Data records:
============
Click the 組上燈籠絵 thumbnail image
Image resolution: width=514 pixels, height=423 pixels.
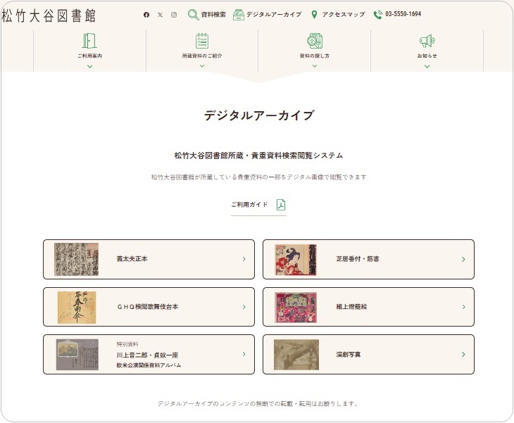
============
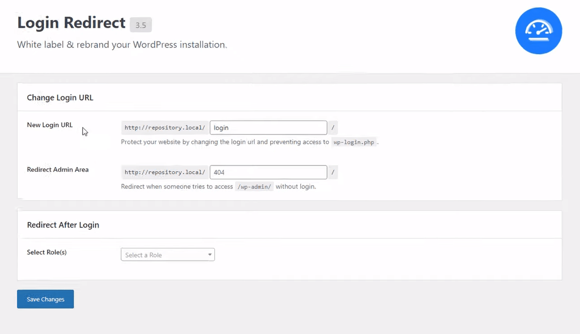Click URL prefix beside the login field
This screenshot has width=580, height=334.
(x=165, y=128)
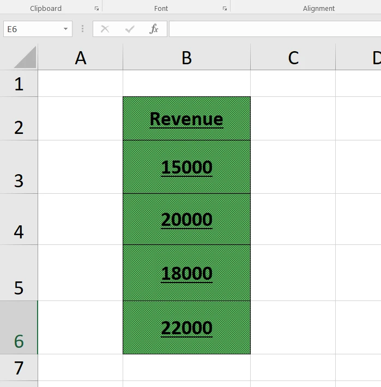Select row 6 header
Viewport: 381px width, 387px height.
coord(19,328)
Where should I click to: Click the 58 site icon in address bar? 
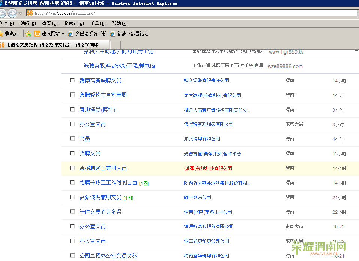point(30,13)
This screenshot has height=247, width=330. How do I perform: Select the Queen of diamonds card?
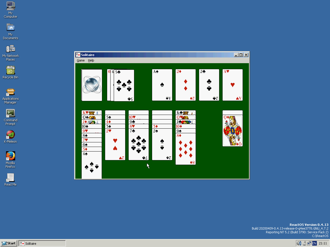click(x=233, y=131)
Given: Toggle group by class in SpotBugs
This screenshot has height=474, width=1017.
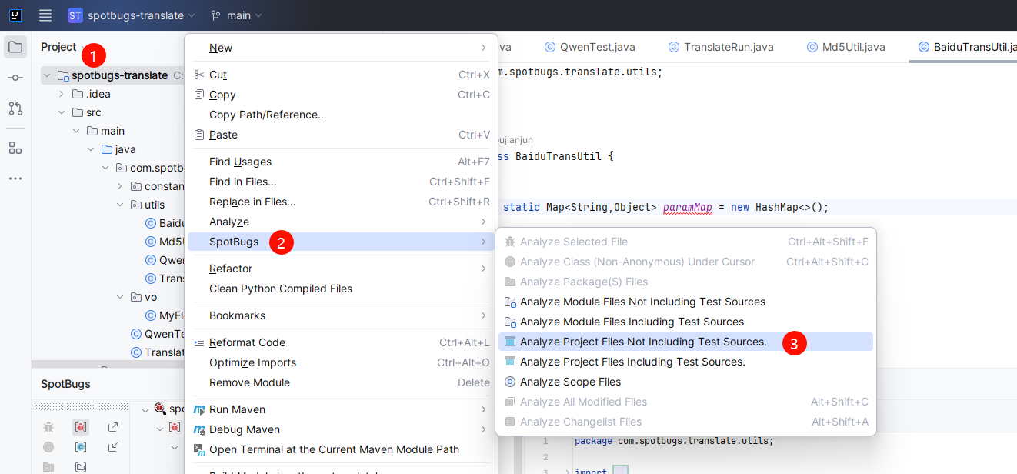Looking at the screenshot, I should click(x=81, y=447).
============
Exercise requirements: Only one stretch of the records above is wanted: the lines between the one holding "Click the 組上燈籠絵 thumbnail image" and the one holding "Image resolution: width=514", inclusive, reproduced exactly.

Solution:
Click the 組上燈籠絵 thumbnail image
Image resolution: width=514 pixels, height=423 pixels.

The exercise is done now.